Я повернулась, взглянула на отца, и в его глазах увидела не только заботу, но и тень предвидения, будто он знал, что впереди меня ждут трудные испытания. Почти наверняка он чувствовал что-то. В конце концов, он же был шаманом. Когда я уходила, он повернулся к лисьему огню в очаге и что-то тихо ему прошептал. Тени стрекотали, приближая к нему свои мрачные силуэты.

Отец часто рассказывал мне страшные истории. Испуг закаляет печень, вот что он говорил. До сих пор помню наши истории при ста свечах, когда ночи казались бесконечными. Я, мой кузен Тоширо и папа сидели в кругу и по очереди рассказывали пугающие сказки, легенды или байки про духов, после каждой нужно было гасить свечу, пока не останется только тьма и звук испуганно стучащего сердца.

Вряд ли он имел в виду это. Нет. Стараясь припомнить другие его слова, я нахмурила лоб. Он часто призывал меня к осторожности. Не покидать в одиночестве особняк, например. Говорил про то, что люди на самом деле не такие добрые, как кажется, но у меня не было доказательств обратного. Странно все это.

Что еще ему рассказали духи, и что он решил не говорить мне, чтобы не пугать?
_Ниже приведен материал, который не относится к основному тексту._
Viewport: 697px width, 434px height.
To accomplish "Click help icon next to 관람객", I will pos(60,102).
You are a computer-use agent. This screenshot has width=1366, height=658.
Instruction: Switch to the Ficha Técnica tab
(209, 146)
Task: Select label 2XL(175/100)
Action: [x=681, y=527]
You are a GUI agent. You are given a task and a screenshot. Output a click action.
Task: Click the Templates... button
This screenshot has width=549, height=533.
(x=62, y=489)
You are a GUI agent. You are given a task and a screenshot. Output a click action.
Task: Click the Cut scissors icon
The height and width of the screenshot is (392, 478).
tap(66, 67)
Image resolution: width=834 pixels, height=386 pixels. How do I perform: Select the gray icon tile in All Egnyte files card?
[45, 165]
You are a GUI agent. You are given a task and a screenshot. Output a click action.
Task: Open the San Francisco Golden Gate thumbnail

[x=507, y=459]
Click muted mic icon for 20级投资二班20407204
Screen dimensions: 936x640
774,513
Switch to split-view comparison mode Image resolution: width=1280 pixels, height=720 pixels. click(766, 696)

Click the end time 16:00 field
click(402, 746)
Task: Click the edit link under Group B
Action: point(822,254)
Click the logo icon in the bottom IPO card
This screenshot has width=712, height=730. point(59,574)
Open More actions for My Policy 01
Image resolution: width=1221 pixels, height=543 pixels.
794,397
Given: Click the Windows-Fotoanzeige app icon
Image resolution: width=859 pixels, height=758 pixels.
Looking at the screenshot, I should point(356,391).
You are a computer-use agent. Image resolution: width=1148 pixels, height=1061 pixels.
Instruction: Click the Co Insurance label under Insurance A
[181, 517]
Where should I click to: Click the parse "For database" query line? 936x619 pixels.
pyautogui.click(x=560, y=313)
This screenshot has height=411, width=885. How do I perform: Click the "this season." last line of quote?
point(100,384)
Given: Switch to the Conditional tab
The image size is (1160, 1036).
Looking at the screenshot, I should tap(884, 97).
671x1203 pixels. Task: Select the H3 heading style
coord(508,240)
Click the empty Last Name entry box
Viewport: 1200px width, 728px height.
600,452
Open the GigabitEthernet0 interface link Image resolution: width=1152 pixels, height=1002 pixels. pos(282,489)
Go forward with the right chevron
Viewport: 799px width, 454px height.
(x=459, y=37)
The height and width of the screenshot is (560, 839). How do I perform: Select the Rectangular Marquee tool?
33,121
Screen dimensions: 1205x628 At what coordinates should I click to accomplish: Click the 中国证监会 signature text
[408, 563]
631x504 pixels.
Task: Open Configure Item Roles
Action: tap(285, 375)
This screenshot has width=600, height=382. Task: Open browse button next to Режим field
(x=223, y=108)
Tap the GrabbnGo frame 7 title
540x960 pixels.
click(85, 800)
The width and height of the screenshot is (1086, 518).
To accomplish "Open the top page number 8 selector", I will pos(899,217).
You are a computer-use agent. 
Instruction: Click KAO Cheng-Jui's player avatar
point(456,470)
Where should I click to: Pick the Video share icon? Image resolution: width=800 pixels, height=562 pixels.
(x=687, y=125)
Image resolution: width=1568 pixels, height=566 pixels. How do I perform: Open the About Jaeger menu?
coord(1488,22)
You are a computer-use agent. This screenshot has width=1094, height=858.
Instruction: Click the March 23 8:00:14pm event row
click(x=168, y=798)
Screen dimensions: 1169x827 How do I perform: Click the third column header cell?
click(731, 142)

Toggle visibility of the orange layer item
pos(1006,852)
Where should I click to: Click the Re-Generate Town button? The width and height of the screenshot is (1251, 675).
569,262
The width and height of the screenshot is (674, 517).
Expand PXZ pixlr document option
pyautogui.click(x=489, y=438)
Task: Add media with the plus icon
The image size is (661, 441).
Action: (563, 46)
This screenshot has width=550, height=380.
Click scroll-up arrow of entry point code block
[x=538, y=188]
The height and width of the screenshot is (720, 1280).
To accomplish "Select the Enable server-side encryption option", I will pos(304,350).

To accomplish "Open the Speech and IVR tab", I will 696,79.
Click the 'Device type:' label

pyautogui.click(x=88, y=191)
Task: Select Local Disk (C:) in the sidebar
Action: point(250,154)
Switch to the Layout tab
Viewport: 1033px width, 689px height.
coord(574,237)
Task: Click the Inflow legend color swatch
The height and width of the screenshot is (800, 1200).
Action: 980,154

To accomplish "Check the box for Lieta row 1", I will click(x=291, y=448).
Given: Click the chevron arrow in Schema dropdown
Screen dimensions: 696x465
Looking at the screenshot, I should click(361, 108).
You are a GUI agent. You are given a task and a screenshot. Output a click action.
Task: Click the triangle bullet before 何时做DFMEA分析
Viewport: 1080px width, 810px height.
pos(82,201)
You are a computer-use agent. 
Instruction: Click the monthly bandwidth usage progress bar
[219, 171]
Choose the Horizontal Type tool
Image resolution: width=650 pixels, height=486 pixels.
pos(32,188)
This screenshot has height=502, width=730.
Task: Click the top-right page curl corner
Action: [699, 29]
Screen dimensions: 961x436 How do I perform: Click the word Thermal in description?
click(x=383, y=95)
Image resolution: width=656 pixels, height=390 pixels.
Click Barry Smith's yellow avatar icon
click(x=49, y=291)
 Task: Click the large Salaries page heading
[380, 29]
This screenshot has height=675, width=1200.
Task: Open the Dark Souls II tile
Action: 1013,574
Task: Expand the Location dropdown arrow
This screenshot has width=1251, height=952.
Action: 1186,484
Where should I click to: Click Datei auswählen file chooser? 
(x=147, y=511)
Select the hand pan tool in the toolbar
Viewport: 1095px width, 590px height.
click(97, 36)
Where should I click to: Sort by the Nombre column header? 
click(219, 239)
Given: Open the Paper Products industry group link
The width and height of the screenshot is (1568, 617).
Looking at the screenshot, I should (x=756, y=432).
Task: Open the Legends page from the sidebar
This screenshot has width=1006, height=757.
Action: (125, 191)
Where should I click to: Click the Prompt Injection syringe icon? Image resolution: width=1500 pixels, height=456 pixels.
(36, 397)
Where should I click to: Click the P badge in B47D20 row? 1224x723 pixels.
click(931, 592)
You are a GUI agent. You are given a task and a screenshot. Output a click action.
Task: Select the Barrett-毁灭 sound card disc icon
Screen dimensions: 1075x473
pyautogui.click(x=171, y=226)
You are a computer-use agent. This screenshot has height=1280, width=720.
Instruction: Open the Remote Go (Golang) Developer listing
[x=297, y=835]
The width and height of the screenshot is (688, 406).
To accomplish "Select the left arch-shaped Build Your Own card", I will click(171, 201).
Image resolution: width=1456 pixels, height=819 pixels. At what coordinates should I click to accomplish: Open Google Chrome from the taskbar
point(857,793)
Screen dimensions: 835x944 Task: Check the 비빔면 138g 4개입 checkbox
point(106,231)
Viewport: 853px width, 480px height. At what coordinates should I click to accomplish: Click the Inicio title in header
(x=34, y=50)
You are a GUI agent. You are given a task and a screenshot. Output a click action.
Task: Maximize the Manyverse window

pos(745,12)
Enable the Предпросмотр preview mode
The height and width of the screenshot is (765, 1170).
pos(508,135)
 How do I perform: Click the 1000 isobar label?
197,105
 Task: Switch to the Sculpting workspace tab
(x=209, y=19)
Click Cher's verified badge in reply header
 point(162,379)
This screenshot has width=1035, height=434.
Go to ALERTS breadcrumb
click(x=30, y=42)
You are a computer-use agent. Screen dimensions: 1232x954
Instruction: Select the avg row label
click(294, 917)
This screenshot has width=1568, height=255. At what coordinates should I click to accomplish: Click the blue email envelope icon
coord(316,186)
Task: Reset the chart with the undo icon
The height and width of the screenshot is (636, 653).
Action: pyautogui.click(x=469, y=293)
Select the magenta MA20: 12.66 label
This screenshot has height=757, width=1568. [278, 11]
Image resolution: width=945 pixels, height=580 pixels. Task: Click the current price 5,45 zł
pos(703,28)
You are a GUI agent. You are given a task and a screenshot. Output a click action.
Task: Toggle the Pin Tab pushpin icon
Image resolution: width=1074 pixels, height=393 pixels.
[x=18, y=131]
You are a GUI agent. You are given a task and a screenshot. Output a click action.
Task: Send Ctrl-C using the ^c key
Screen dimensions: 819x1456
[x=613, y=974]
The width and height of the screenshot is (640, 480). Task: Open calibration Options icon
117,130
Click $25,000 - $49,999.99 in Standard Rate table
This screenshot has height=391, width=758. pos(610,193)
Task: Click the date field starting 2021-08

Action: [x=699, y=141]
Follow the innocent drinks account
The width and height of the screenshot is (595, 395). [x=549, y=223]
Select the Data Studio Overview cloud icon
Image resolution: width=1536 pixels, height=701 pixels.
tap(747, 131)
В тот вечер я не могла уснуть, лежала, крутилась и мучилась, и только начала дремать в какой-то немыслимой позе, как услышала негромкий стук. Сначала подумала, что показалось. Но нет, звук повторился. Я села, оглянулась — Амэя спала в соседней комнате, и мне вдруг стало страшно.

Призрак женщины в соломенной шляпе ходит по крышам и зовет тебя голосами любимых: ногти на ногах у нее такие длинные, что загибаются и цокают о черепицу, вот откуда стук…

Стук!

Забытый Бог-Ворон в белой маске смотрит, его острый клюв бьется в окно, и если ты увидишь его глаза, то уйдешь с ним на край света, где он, конечно, съест тебя, а кости закопает под камфорным деревом…

Стук!

Да что за глупые глупости?! Ну нет. Надо было успокоиться, а я вместо этого села, вылупила глаза и стала таращиться во тьму. Что-то мелькнуло в уголке глаза. Треснуло, стукнуло, тихонечко задребезжало… Папа говорил — «дом живет», а Амэя — «термиты». Сквозняк — или это кто-то дышит рядом? Точно дышит! Сидит кто-то темный и огромный в спальне и смотрит, страшный, очень страшный, из зеркала смотрит, в окна заглядывает, и если я не выпущу его отсюда, он останется со мной навечно.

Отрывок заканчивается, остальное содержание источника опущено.